### WHAT THIS TASK INVOLVES
Count how many lines in the entries below contain the string "beside", with case counting, and reply with that number alone.

### INFORMATION SHOWN
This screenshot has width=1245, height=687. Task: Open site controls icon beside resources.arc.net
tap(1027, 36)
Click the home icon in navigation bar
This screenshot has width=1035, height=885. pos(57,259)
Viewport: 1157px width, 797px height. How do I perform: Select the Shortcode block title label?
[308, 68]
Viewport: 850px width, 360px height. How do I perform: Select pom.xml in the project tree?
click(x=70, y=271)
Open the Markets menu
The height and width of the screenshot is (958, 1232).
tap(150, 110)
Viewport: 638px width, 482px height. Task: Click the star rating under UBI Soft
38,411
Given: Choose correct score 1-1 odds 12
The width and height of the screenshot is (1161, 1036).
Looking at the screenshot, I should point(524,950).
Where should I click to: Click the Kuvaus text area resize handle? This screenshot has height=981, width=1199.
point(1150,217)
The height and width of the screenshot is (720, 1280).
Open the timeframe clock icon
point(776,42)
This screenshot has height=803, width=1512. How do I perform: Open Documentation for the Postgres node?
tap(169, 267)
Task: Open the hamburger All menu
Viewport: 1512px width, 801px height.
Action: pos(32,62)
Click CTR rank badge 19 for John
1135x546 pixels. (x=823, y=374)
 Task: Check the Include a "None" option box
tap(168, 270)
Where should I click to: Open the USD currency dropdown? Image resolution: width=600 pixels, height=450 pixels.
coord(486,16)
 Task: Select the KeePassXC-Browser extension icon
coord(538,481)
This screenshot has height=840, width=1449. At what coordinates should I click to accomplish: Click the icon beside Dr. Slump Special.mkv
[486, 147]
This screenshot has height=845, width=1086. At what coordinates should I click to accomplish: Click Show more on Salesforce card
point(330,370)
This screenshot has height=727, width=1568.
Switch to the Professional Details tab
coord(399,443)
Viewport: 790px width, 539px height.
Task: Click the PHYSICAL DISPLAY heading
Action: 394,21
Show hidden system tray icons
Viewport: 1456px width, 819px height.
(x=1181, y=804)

### RESPONSE BELOW
2